Al comienzo estaba confuso y puede que un poco nervioso. Me preguntaba si estaba haciendo bien al participar en una ceremonia religiosa tan importante, en un acto colectivo de una fe que no me pertenece. Dudaba de si era correcto o no estar de prestado. Invadir un espacio sagrado, cuando uno no conoce los pasos del rito, cuando no se entiende la lengua que lo oficia y se confunden las reglas. Pero allí estaba mi espalda, doblada como una más. Temerosa de hacer un movimiento inoportuno cuando no toca, vigilante de que nadie advirtiese mi antifaz. Observando de soslayo al compañero.
Mientras ocurría no pude evitar padecer algunos síntomas del síndrome del impostor o del turista desorientado. Ese que tan bien ha diagnosticado el fotógrafo británico Martin Parr en su retrato irónico del estilo de vida de la gente corriente. Como en esa foto en la que un grupo de turistas en las inmediaciones de la Torre de Pisa parecen estar haciendo Taichí cuando en realidad lo único que pretenden es sujetar para la posteridad al edificio inclinado. Es cierto que uno nunca se reconoce en esas estampas absurdas. No te ves bien con ese traje por muy elástico que sea. Los turistas siempre son otros, no nosotros.
El rezo terminó y los cuerpos se alzaron rompiendo las simetrías y las formas. Calzándome pensaba en lo tanto que queda por comprender y conocer. Al salir, caminamos por las calles despiertas hablando un poco de todo y mucho de nada. Pensábamos en dónde encontrar el mejor shawarma de la ciudad, que siempre es el próximo, y en un buen té caliente con hierbabuena. Mientras llenábamos el estómago dejamos que nuestra atención se fuese poco a poco anestesiando en el scroll infinito de la pantalla. Hasta que una granada aturdidora nos despertó. Del espejo negro emergieron imágenes aterradoras de los golpes que habían roto la tranquilidad de las noches de la mezquita de Al Aqsa, en Jerusalén, a no muchos kilómetros de nosotros. Las fuerzas de seguridad israelíes irrumpían, una vez más, con violencia contra los fieles palestinos congregados para orar y meditar pacíficamente hasta el amanecer. En la ciudad santa y cautiva, que diría Ayestaran, al otro lado del espejo una sombra tupida no deja ni siquiera ver el muro.

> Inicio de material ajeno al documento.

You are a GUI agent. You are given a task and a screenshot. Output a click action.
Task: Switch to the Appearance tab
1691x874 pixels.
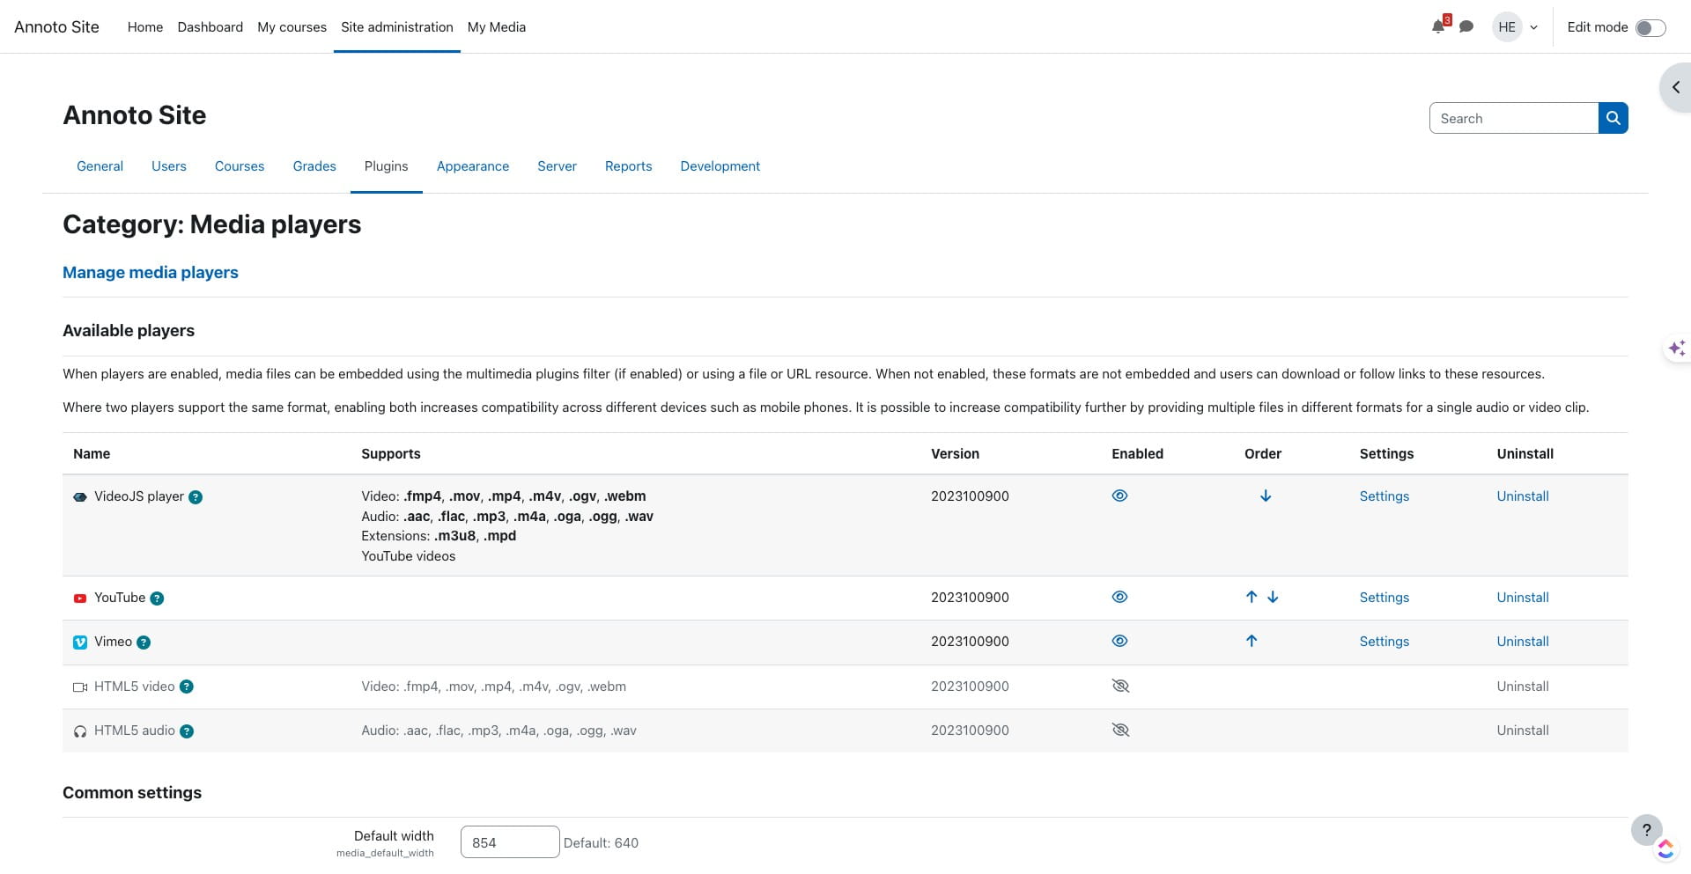pyautogui.click(x=472, y=166)
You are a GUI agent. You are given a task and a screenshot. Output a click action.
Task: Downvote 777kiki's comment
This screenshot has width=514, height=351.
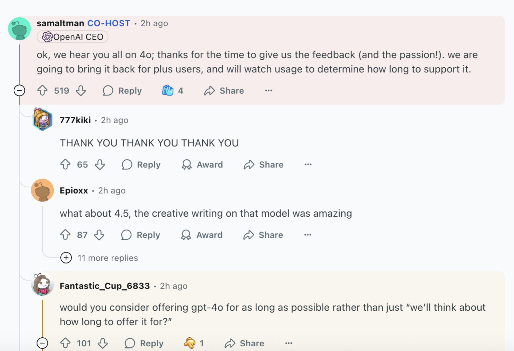tap(100, 164)
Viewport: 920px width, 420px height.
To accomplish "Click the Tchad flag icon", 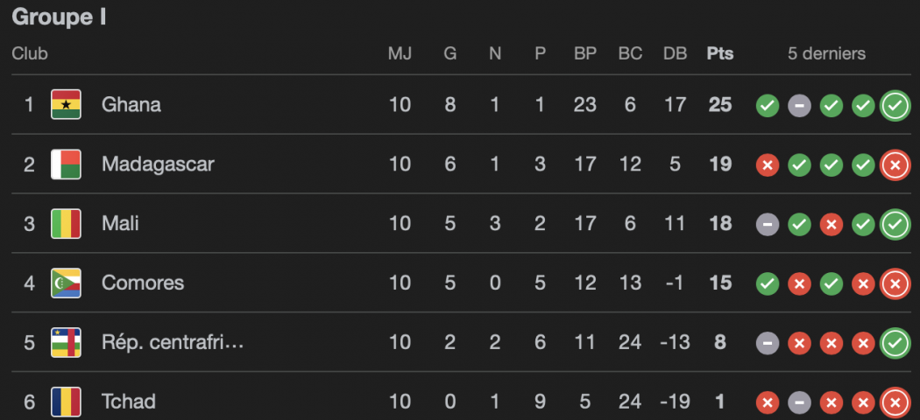I will (x=66, y=402).
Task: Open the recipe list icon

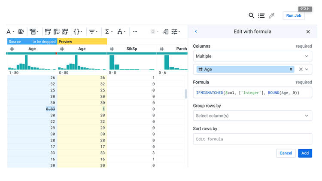Action: coord(261,16)
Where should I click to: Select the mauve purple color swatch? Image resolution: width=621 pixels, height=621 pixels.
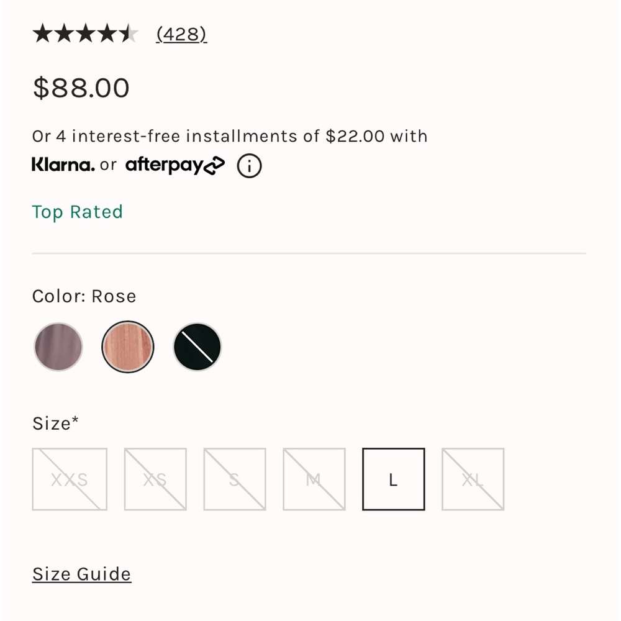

Con la mano en el pecho, le agradecí a mi amigo por su hospitalidad y por sostener firme un espejo en el que mirarme. No todos los días uno tiene la oportunidad de mezclarse, el privilegio de rebasar la frontera sin sello ni pasaporte, ni de cruzar el río sin mojar la espalda. Lo que allí me encontré no fue una loca partida de ajedrez, a pesar de la disposición de las piezas sobre el tablero blando. Fue más bien, un escenario conocido y ajeno al mismo tiempo en el que me sentí aceptado como un peón más, a pesar de que mis movimientos obtusos amenazasen con quebrantar las reglas.
Si como afirmó primero el griego en el Crátilo y confirmó después el argentino en su laberinto, el nombre es arquetipo de la cosa y en las letras de “rosa” está la rosa y todo el Nilo en la palabra “Nilo”, la otra noche en la mezquita, la marabunta de significantes y significados que me devolvió el espejo no podía ser el reflejo del Otro sino el mío propio.
La otra noche en la mezquita, copiando a hurtadillas del examen del de al lado, por momentos creí ser Wally confundido en la masa, pero con el suéter de rayas rojas y blancas camuflado bajo el abrigo. Alicia jugando al ajedrez con la Reina Roja en el país de las mil y una noches. Postura de Taichí luchando cuerpo a cuerpo con una torre torcida. Pero, sobre todo, musulmán rezando en la mezquita del barrio en una tranquila noche de Ramadán.